**Information given:**
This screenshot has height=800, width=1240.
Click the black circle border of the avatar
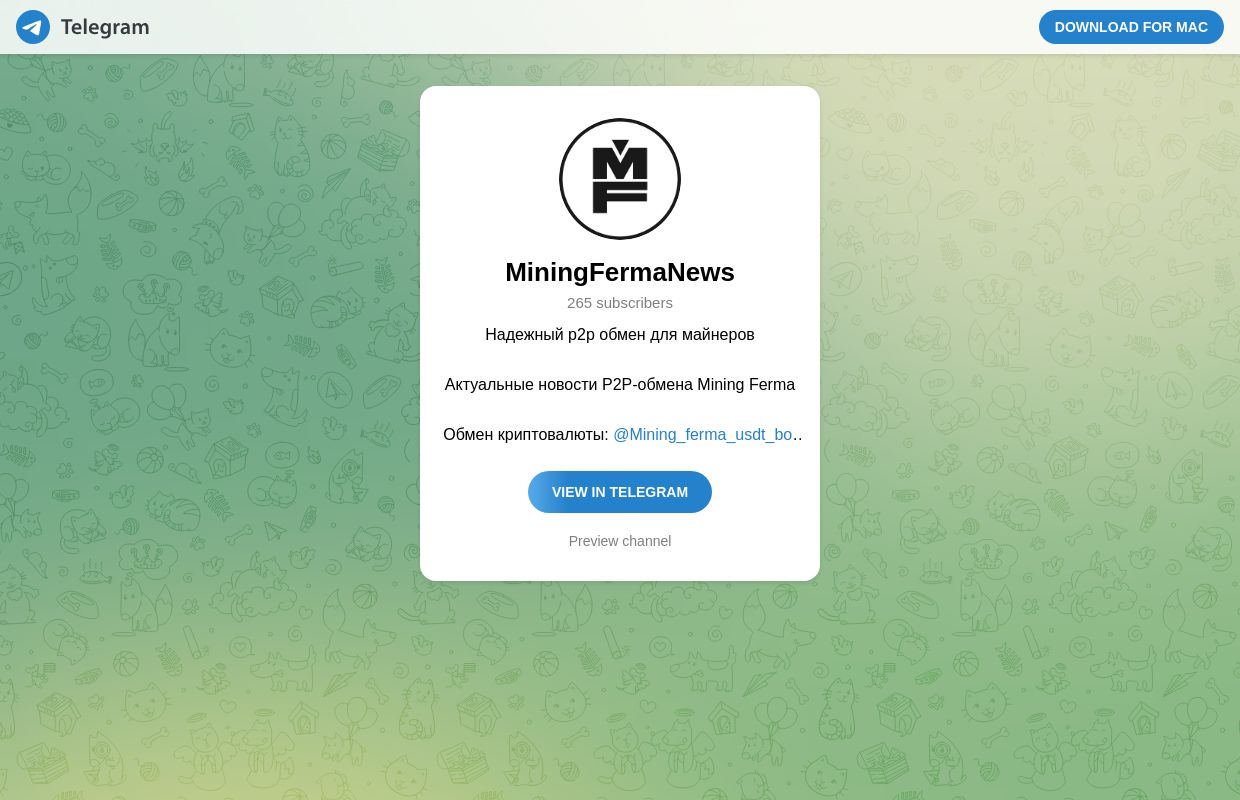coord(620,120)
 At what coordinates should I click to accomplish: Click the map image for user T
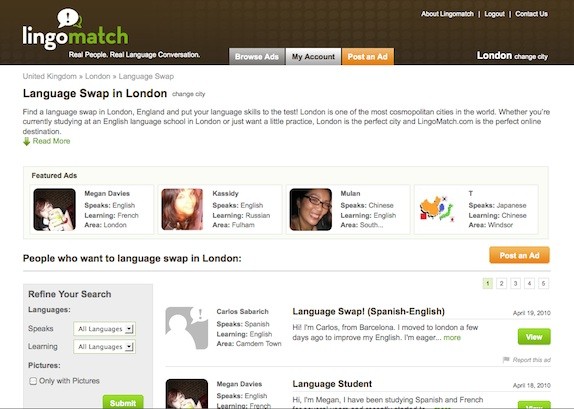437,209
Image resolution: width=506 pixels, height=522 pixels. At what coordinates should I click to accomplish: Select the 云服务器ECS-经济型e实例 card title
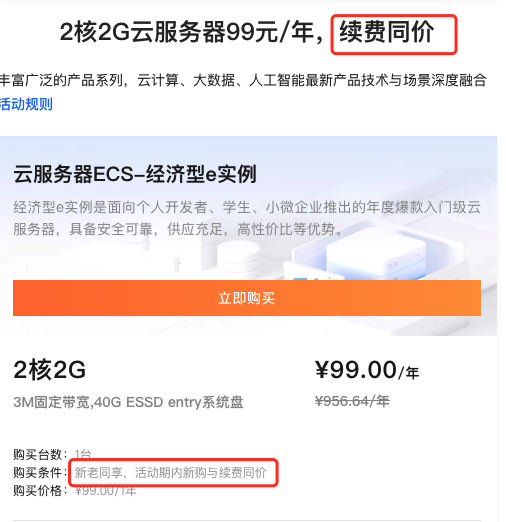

**What needs to be done:** Copy every line of the material above in which the word "height" appears.

**Result of this exercise:**
This screenshot has height=800, width=1240.
Image resolution: width=506 pixels, height=522 pixels. At what coordinates should I click to accomplish: Select the 云服务器ECS-经济型e实例 card title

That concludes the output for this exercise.